— SELECTED TEXT —
━━━

Database Version Control with Flyway for YugabyteDB xCluster Setup

Ron Xing

In the software development world, source code versioning is widely discussed and companies of all sizes are starting to use code versioning tools like Git. But, what about your data layer? How do you keep your data and schemas in sync with the application layer?

In this blog, I will be discussing Flyway, a solution that helps developers better handle the version control of database schemas, and how you can leverage YugabyteDB xCluster replication and Flyway to handle data version control across multiple data centers.

Flyway overview

Flyway’s official documentation describes their tool as an open-source database migration tool that strongly favors simplicity and convention over configuration and is designed to facilitate Continuous Integration (CI) processes for any database on any platform.

Flyway uses the term “migrations” to refer to all Data Definition Language (DDL) and Data Manipulation Language (DML) changes made to the database. It operates by verifying the current database version and implementing these new migrations (as listed in the migration directory) before the application is launched.

━━━

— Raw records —
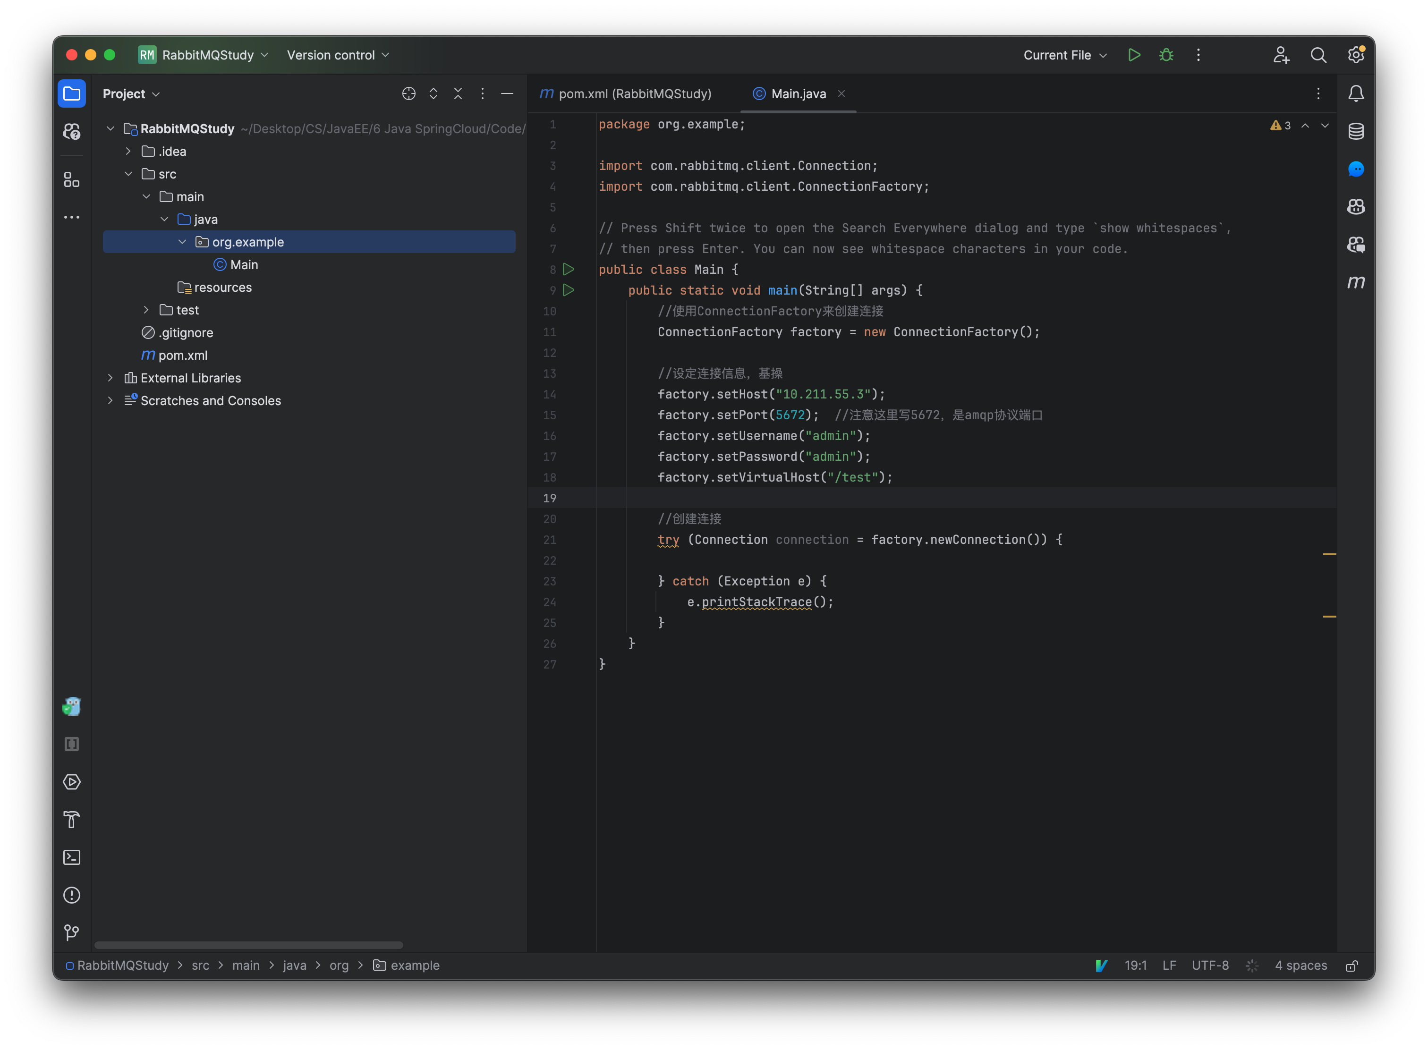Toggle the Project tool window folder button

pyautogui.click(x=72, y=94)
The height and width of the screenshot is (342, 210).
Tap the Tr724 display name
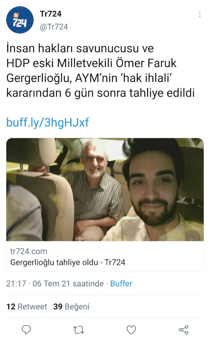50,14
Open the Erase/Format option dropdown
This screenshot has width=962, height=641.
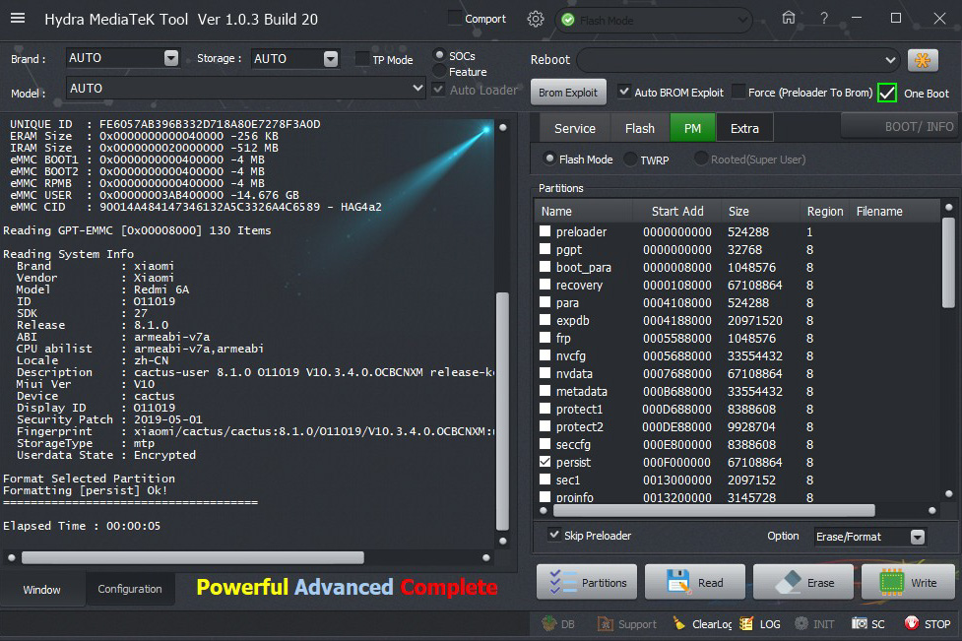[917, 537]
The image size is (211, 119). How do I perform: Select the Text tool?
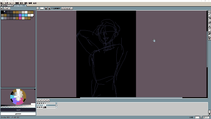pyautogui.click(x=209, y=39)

━━━

— INSTRUCTIONS TO FOLLOW —
Please say whether each statement agrees with the Flyway text, answering yes or no and quoting the deciding words: (a) Flyway's documentation calls it an open-source database migration tool. (b) Flyway uses "migrations" only for DDL changes. (c) Flyway applies new migrations after the application is launched. The material above is separate from the Flyway text.

— RESULT —
(a) Yes: "an open-source database migration tool"
(b) No: "all Data Definition Language (DDL) and Data Manipulation Language (DML) changes made to the database"
(c) No: "before the application is launched"